Segment Start: Supplied data

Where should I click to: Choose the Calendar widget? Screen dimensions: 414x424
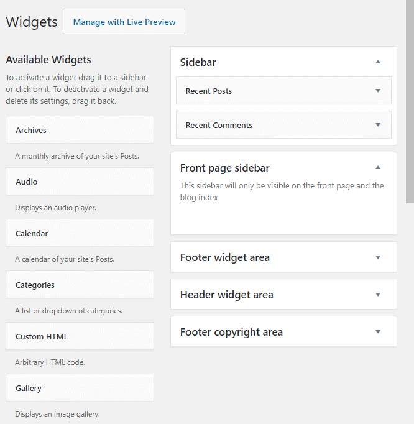pyautogui.click(x=80, y=233)
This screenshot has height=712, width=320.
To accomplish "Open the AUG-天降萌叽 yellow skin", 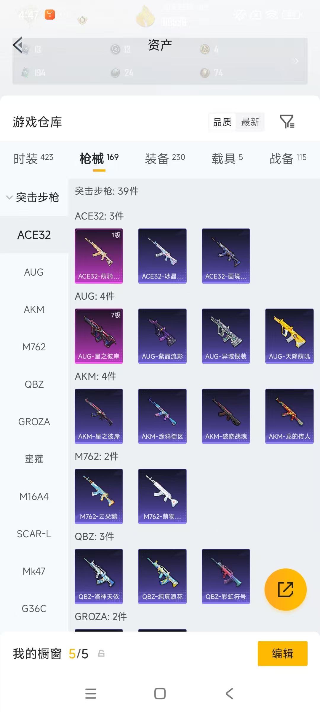I will click(289, 336).
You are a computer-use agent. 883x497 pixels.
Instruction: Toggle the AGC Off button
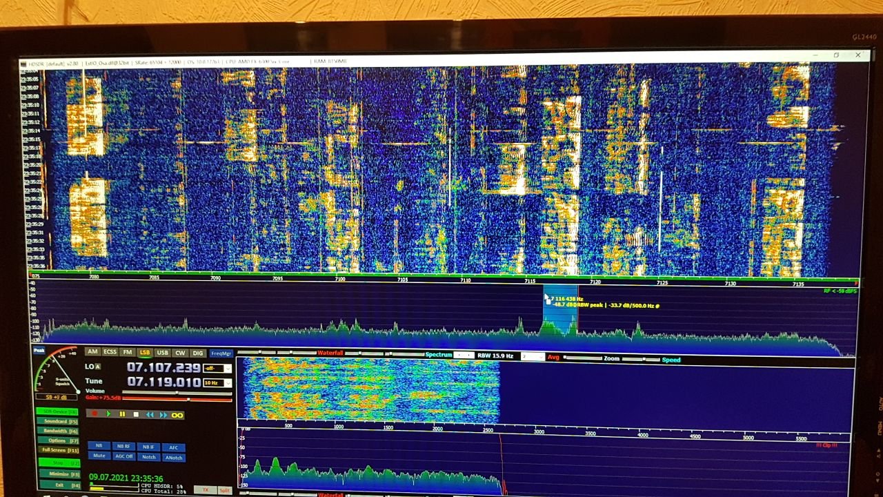(124, 456)
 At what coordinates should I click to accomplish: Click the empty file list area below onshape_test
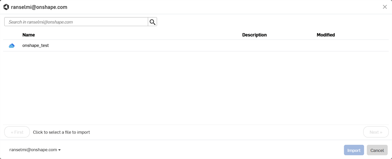point(196,87)
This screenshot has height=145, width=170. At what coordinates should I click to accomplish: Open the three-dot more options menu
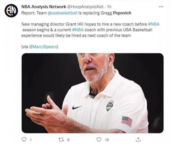point(161,7)
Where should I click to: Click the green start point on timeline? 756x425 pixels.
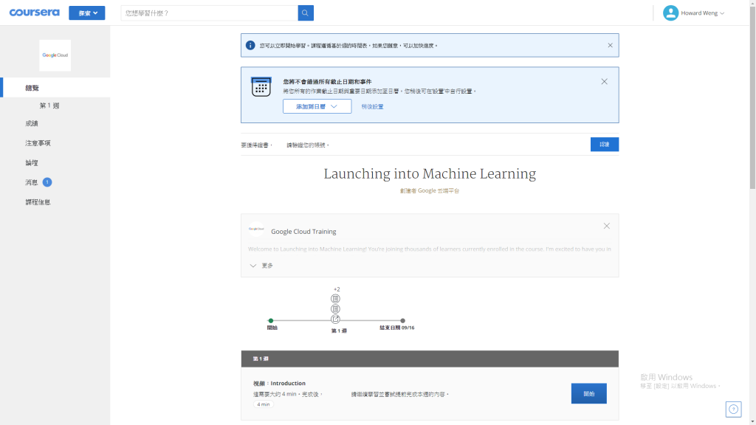(x=271, y=320)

Segment End: Supplied data

From the line with "Where should I click to: Click" down to the last line of the records above, restate each line verbatim, passing over any picture.

Where should I click to: Click the green start point on timeline? 756x425 pixels.
(x=271, y=320)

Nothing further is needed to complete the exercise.